Forum Discussion
Turning Off Tamper Protection on Workstations
How do I turn off Tamper Protection on a domain-joined Windows 11 workstation? The problem is a workstation has Windows Defender in Passive Mode instead of being in Not Running mode after installing a 3rd party antivirus. Windows Defender is making running network applications from the servers much slower because it's still real-time scanning. I also suspect Tamper Protection is also preventing network drive exclusions from working on this workstation and on the ones that use Windows Defender without a 3rd party antivirus.
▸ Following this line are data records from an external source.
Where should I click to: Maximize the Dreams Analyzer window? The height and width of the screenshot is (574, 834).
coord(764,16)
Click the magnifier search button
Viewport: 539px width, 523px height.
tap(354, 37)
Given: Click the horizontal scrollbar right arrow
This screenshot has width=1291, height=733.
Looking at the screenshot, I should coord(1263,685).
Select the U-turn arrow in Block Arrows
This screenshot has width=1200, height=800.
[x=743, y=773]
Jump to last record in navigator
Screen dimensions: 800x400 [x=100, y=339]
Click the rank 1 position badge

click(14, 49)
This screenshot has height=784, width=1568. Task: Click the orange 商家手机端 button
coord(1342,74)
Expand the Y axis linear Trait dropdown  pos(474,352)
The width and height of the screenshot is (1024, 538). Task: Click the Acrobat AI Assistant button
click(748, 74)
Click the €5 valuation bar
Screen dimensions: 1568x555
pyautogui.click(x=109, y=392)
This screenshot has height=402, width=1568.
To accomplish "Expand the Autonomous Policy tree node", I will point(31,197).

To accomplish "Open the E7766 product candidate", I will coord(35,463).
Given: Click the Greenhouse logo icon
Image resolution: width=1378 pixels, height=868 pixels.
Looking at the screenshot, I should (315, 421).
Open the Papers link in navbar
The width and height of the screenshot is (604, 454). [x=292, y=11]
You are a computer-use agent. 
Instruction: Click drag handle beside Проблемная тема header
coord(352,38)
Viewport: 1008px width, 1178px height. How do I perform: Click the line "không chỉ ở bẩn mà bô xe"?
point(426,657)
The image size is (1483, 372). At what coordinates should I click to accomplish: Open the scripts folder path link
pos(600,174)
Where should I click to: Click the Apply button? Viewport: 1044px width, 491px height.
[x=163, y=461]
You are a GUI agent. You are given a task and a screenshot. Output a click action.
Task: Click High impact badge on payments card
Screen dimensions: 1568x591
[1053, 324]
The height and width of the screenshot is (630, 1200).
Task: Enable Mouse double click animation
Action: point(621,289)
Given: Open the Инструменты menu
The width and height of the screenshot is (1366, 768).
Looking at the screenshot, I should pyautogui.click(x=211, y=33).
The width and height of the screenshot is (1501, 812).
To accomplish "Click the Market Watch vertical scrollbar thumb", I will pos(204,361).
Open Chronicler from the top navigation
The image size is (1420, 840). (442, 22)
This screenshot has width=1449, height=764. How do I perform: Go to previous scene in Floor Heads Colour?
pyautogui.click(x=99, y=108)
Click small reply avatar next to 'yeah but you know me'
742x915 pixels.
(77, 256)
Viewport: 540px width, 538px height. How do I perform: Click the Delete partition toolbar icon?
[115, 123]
I've tried adding every registry entry, Group Policy, and PowerShell command on the local workstation I could find to disable Windows Defender, but nothing works. I'm assuming this is due to Tamper Protection ignoring everything? This is an on-premises domain and doesn't use Microsoft Intune or Microsoft Endpoint Configuration Manager.
1 Reply
Hi David Owens,
This is expected on Windows 11. Tamper Protection prevents registry, GPO, and PowerShell changes, so the usual methods to disable Defender won’t work. It can only be turned off manually in Windows Security or centrally via Microsoft Defender for Endpoint.
With a 3rd-party AV, Defender goes into Passive Mode, not fully disabled - some scanning (network, AMSI, behavior monitoring) still runs, which can affect performance. Also, client-side UNC/network path exclusions aren’t reliable; Microsoft best practice is to set exclusions on the file servers.